Johnny instantly changed direction and seated himself at the foot of the bed. “Are your feet hurting you?”
“Not much. They’ll be all right with a little airing.”
“I suppose we tried to do too much,” said Johnny contritely. “I shouldn’t have dragged you round with me… I wish I could understand just what goes on here.”
Marie-Andrée sighed – partly with pleasure; for Johnny had begun to massage her feet in a perplexed but nonetheless expert manner. “It does seem more complicated than we expected.”
“Complicated? It doesn’t make sense. If this is the hideout of some branch of the neo-Nazi underground movement, all I can say is, it’s the oddest damned branch I’ve ever come across. Well, look at it… First of all, we’ve got that old sinner von Knopke alias Helmut – he’s right in the picture; he’d be the perfect man to run a hideout such as we’re imagining… or would be, if he made the slightest effort to conceal his real identity. In actual fact, he almost seems anxious to draw attention to it. There’s this character Mann, who seems so
likely to be Mayer that somehow I just can’t quite believe in it. There’s his wife, who’s a nice strong healthy outdoor girl; and Martin, who’s a nice strong healthy outdoor boy with something odd about him—”
“Odd? In what way? – I thought he was very nice. Or did you mean his being so… grown-up?”
“No; I mean odd. There’s something about him I just can’t put my finger on to explain; and I’m not at all sure that I like it.”

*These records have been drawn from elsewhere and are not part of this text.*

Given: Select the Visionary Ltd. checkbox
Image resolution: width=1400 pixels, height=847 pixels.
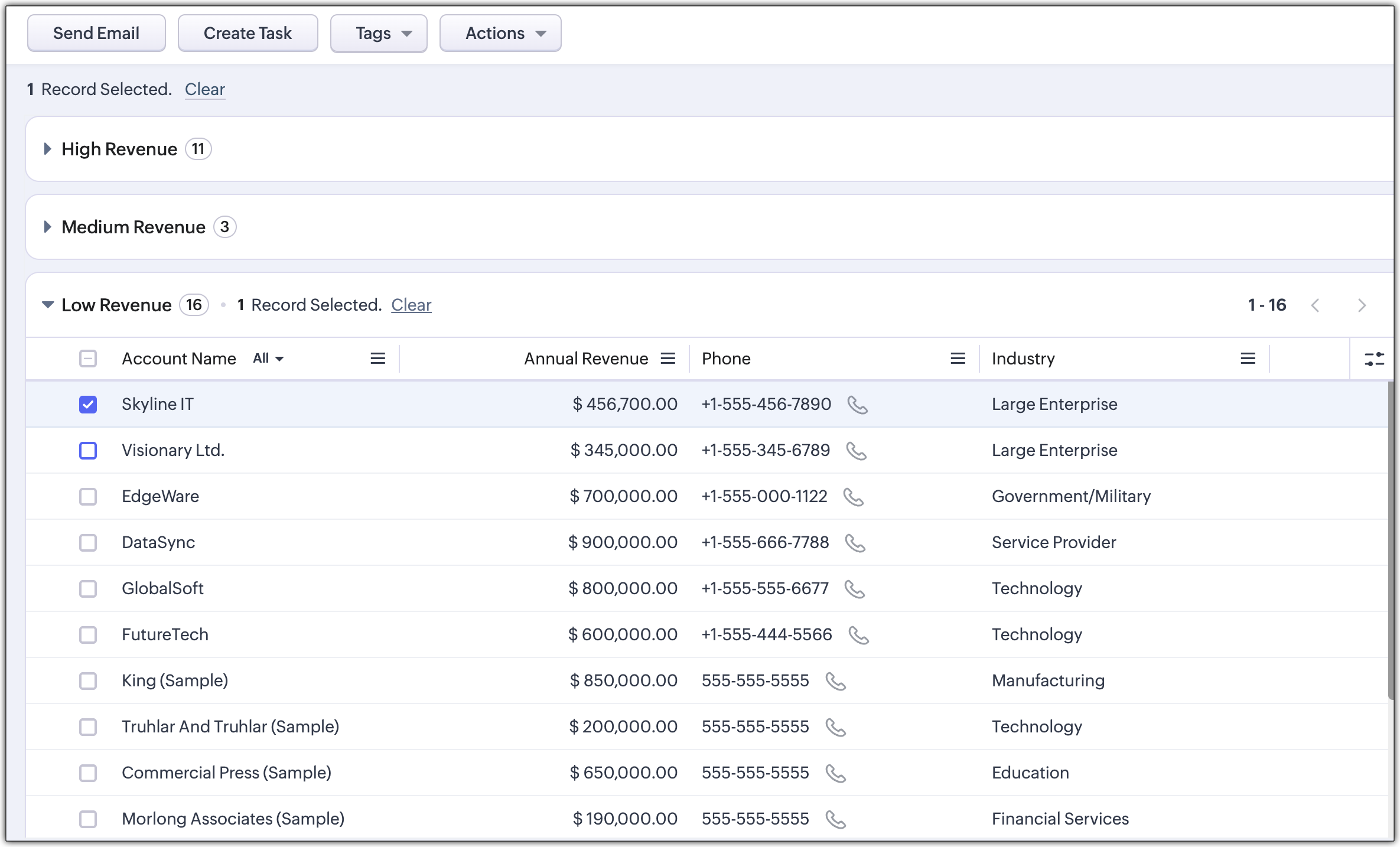Looking at the screenshot, I should (x=88, y=451).
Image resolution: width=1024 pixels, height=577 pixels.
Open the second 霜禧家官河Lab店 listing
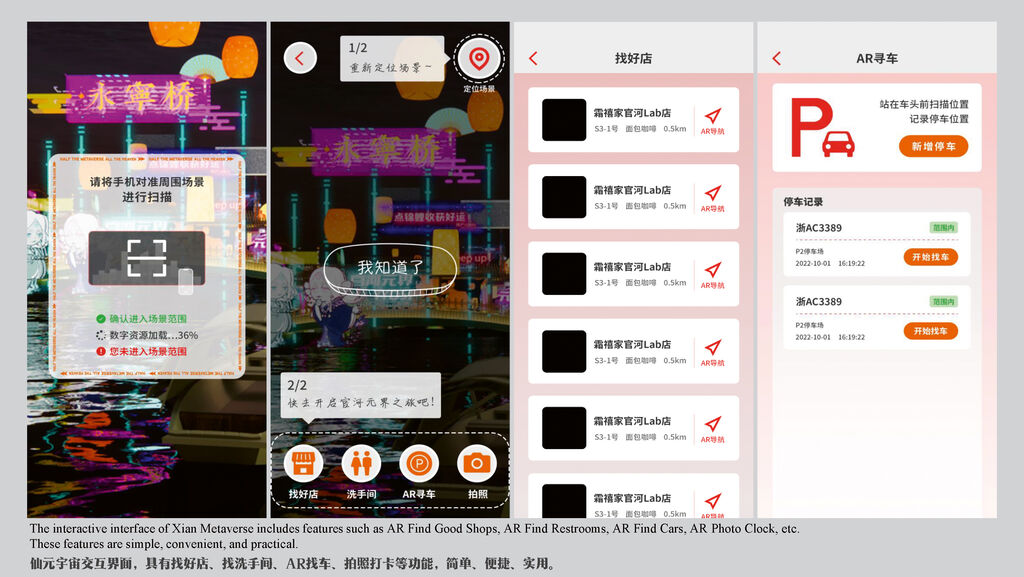coord(634,197)
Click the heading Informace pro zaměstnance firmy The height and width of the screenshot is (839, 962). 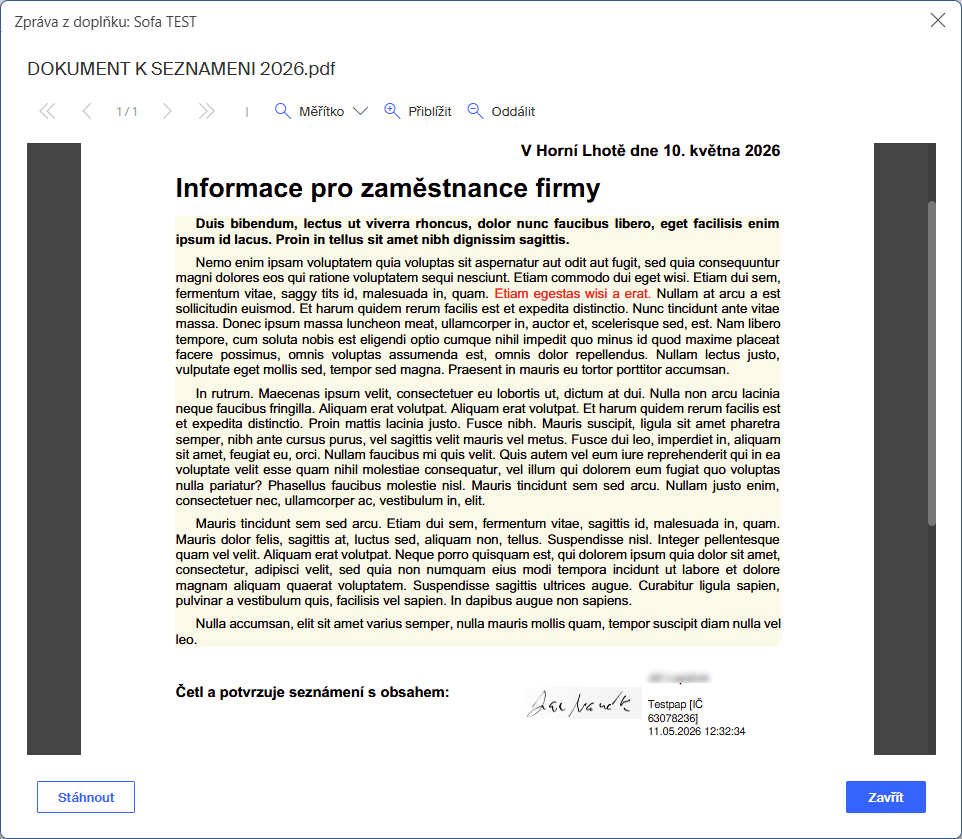click(x=388, y=188)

Marie-Andrée shook her head, bewildered. “I don’t see how you can either like it or not like it, when you don’t even know what it is.”
“Maybe not. But there’s something about the mother, too – not so marked, but something… I was thinking about her while we were walking back together, just trying to make out how she fitted into the picture, and there was something I thought… something in my sequence of ideas… It didn’t mean anything at the time, but it does now. I’m sure it does now.”
“It’ll come back to you, I expect. At the moment, I agree neither of them seems to fit in at all.”
“No. Well, in spite of what she said, we know next to nothing about them yet, except that they’re obviously devoted to each other. Let’s get on with the list. Next, we’ve got this queer fellow with the penchant for jumping off trains. His name seems to be Gruber and, according to Eva Mann, he’s a mountaineer; and that’s all we know about him… Oh, except that he speaks Italian well enough to swap Dante quotes with our old pal von Knopke. At least, it sounded like Dante; all that stuff about sewn ladies under green leaves and the streams of the Alps. Now, he’s just as likely—”
“I thought you didn’t understand Italian?”